The study published in the academic journal Nature and cited on CNN raises new concerns about how quickly climate change is weakening Antarctica’s floating ice shelves and accelerating global sea level rise.

The conclusions of the study

The main conclusion of the researchers is that the net loss of Antarctic ice due to the calving of pieces of coastal glaciers into the ocean it’s almost as large as the net amount of ice that scientists already knew was being lost due to thinning caused by melting ice shelves from below by warming seas.
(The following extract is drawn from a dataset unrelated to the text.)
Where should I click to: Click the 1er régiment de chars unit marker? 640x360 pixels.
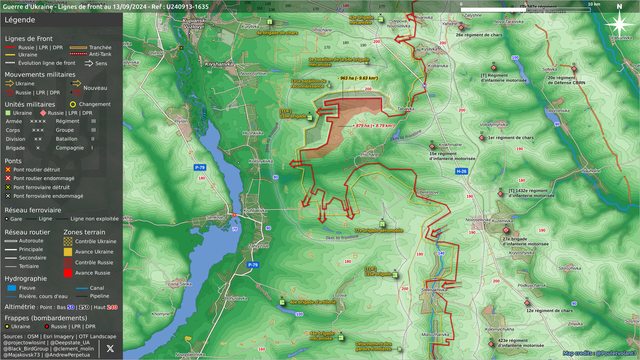482,138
Chad Greene, lead author of the study, explained: “Antarctica is crumbling at its edges. And when the ice shelves shrink and weaken, the continent’s huge glaciers tend to accelerate and increase the rate of global sea level rise”.

Satellite image of melting glaciers in Antarctica

Together, thinning and calving have reduced the mass of Antarctica’s ice shelves by 12 billion tons since 1997, twice the previous estimate.

The net loss of the continent’s ice sheet from calving alone in the last quarter century covers almost 37,000 square kilometers, an area almost the size of Switzerland, according to JPL scientist

Antarctica hosts 88 percent of the sea-level rise potential of all the world’s ice, he said, so the consequences could be huge. Ice shelves take thousands of years to form and act as buttresses holding back glaciers that would otherwise easily slide into the ocean, causing the sea to rise.